──────── Data

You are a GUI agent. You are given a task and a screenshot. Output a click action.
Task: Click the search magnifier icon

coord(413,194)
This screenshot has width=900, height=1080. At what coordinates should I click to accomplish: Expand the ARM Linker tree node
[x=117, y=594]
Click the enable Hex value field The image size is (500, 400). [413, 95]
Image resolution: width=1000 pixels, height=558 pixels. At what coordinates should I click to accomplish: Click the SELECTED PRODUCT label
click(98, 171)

────────────────
──────── Data

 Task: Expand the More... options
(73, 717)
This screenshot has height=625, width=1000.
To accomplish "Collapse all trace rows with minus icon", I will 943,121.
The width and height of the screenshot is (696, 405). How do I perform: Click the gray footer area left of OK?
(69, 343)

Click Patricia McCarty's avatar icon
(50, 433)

────────────────
──────── Data

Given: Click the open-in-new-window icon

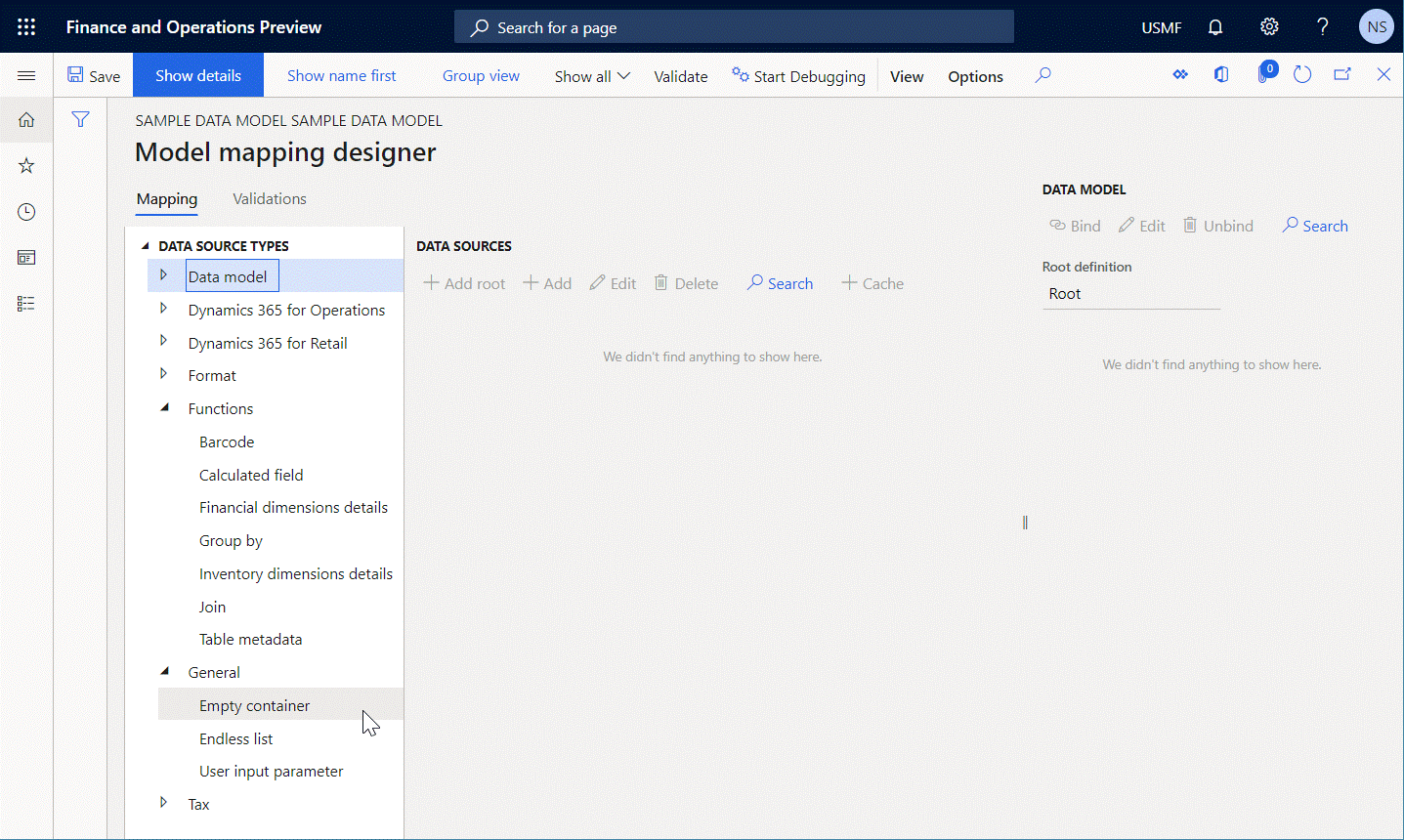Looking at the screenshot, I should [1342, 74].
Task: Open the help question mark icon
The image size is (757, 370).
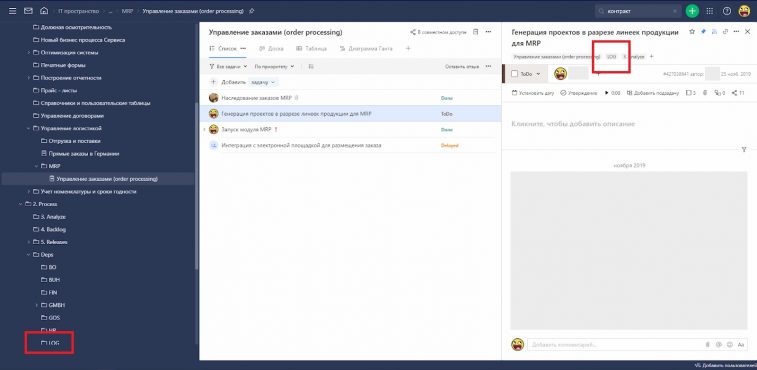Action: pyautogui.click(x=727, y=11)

────────────────

**Exercise details:**
Transcribe the records above from the line holding "You are a GUI" down to the line holding "Click the enable", inclusive, without adding anything.

**Exercise solution:**
You are a GUI agent. You are given a task and a screenshot. Output a click action.
Task: Click the search magnifier icon

coord(413,194)
This screenshot has width=900, height=1080. At what coordinates should I click to accomplish: Expand the ARM Linker tree node
[x=117, y=594]
Click the enable Hex value field The image size is (500, 400). [413, 95]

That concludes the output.